UsdShade uses UsdAttribute connections both to indicate dataflow from 
shading node outputs to inputs, __and__ to indicate pre-rendering propagation
of values authored on UsdShadeNodeGraph and UsdShadeMaterial inputs to shader
node inputs.  In USD, connections (and relationships) are authored on the
__consumer__, and target the source or __producer__.  Therefore, data in
a UsdShade network flows from a connection's target to its anchor.  To
reliably translate UsdShade networks for consumption by renderers, we need to 
establish a few rules about how values propagate in the face of connections.
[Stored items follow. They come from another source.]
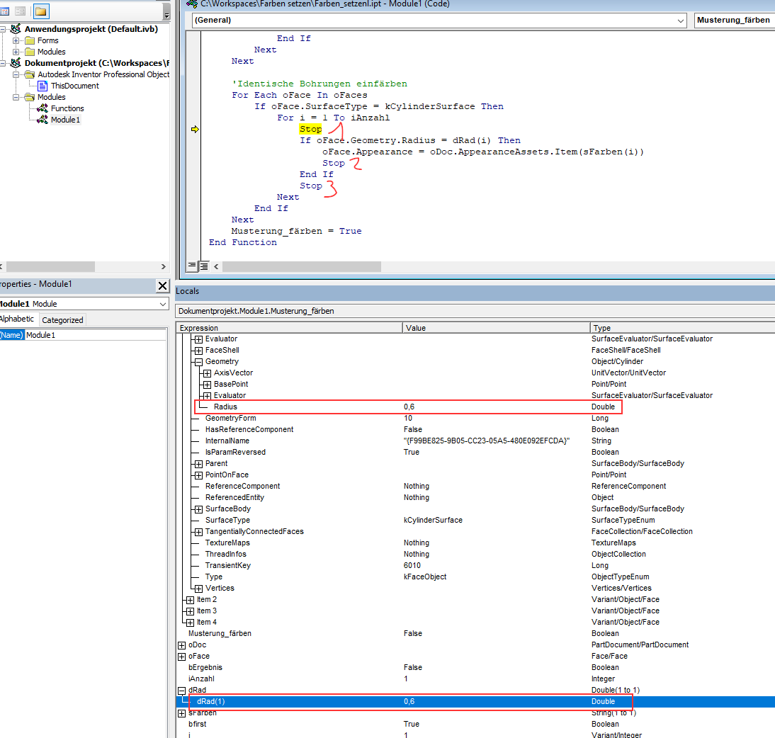Screen dimensions: 775x738
Task: Click the open folder icon in the toolbar
Action: (x=41, y=11)
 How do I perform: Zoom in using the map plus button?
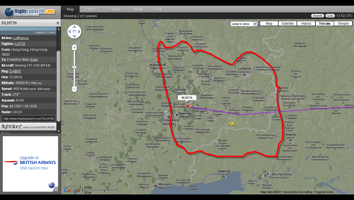pos(74,48)
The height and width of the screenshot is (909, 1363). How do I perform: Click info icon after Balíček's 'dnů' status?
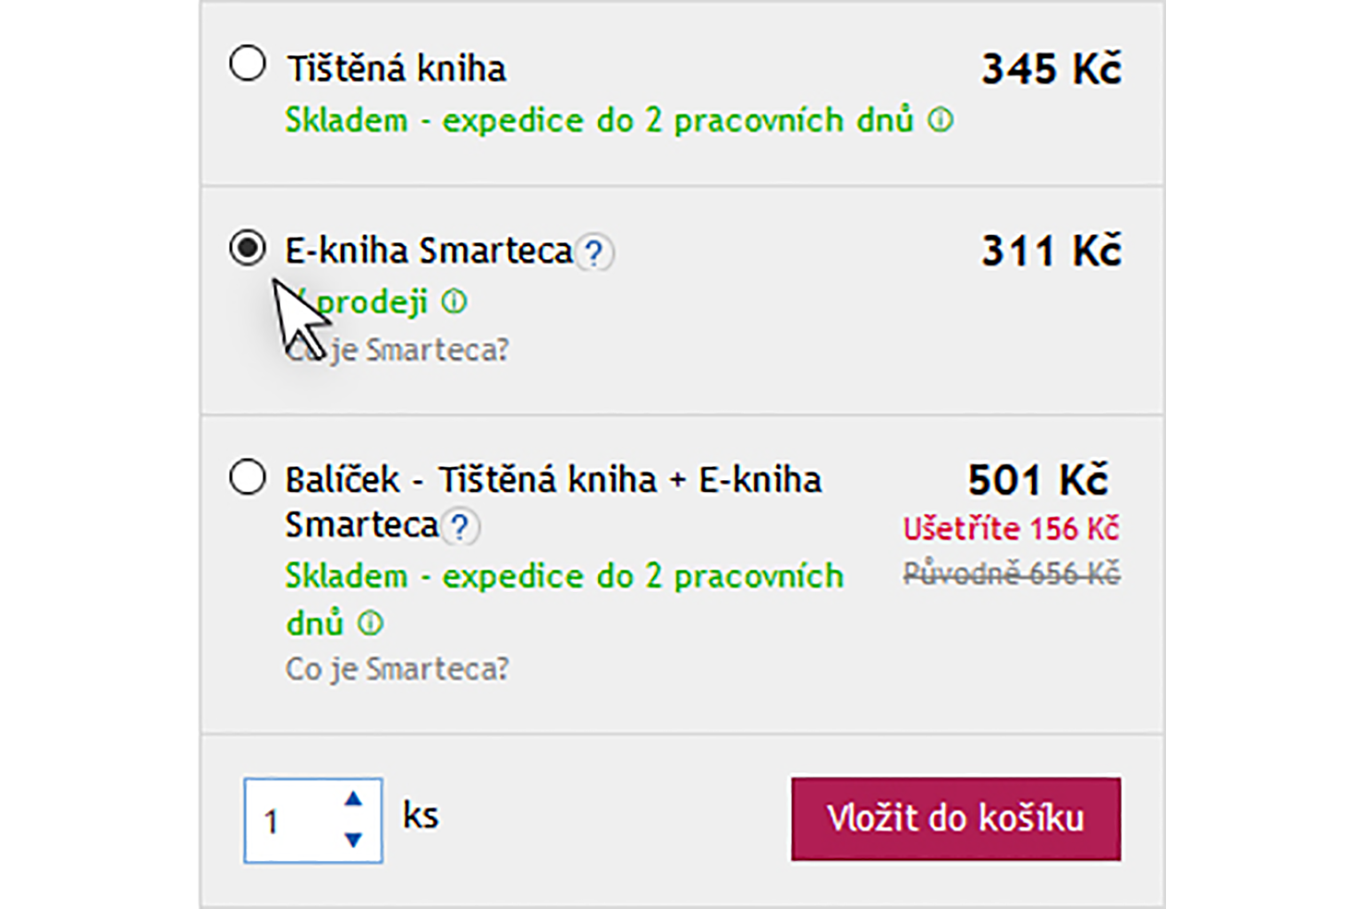[x=370, y=624]
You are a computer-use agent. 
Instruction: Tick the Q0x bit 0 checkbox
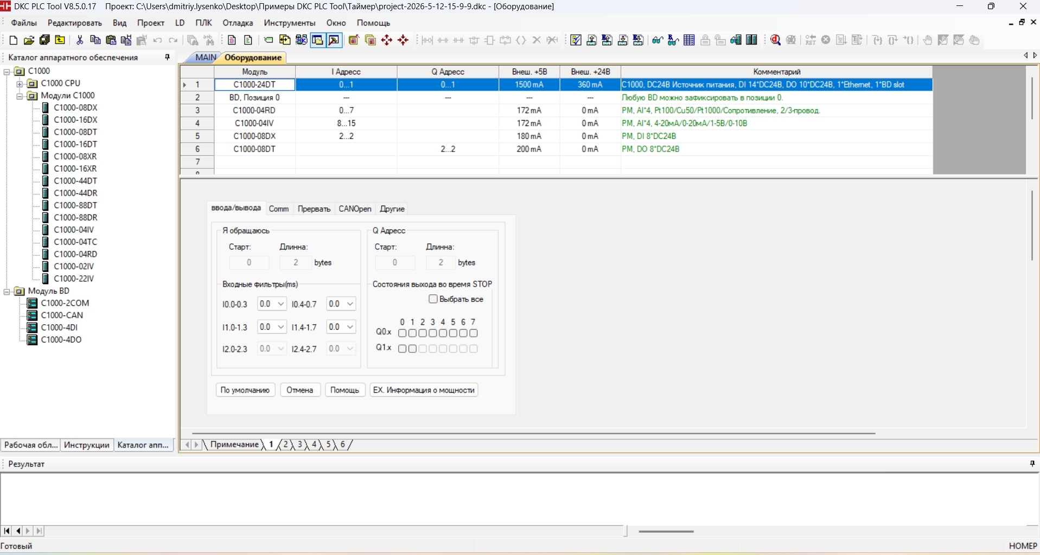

## Valid Shader Connections Win Over Input Values ## {#UsdShadeConnectOverInput}

When an input on a shading node has __both__ an authored value (default or
timeSamples), __and__ a connection to an output on another shading node, then
the connection alone is transmitted to the renderer - the authored value is
irrelevant.  Connections that target an output that __does not exist in the 
containing Material__ are ignored; if the connected input has an authored
value, then in this case, and this case alone, we pass the value to the
renderer and ignore the connection.

In the following example, we will provide values to the renderer for inputs
_valueOnly_ (2) and _brokenConnection_ (4), while informing the renderer of 
a connection between _validOutput_ and _connected_, ignoring the value authored 
of 42 on _connected_.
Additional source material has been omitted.